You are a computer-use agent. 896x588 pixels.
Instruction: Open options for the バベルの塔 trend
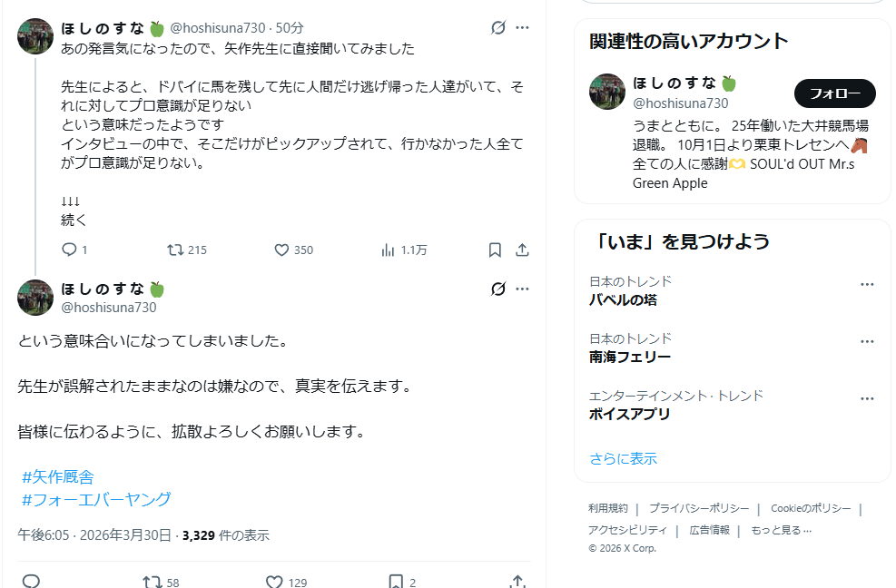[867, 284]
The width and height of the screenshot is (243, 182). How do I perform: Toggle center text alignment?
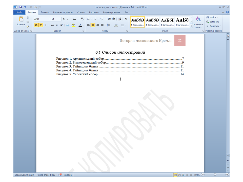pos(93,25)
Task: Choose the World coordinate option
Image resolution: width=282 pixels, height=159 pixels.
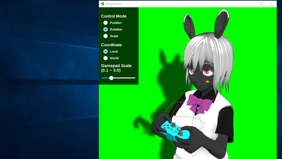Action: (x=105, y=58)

※ ※ ※

EXERCISE BRIEF.
Please rewrite the lines above as a numbered list, leaving out any blank lines and the pictures.

WRITTEN RESPONSE.
1. You are a computer-use agent. 896x588 pixels.
2. Instruction: Open options for the バベルの塔 trend
3. [867, 284]
4. The width and height of the screenshot is (243, 182). How do I perform: Toggle center text alignment?
5. pos(93,25)
6. Task: Choose the World coordinate option
7. Image resolution: width=282 pixels, height=159 pixels.
8. Action: (x=105, y=58)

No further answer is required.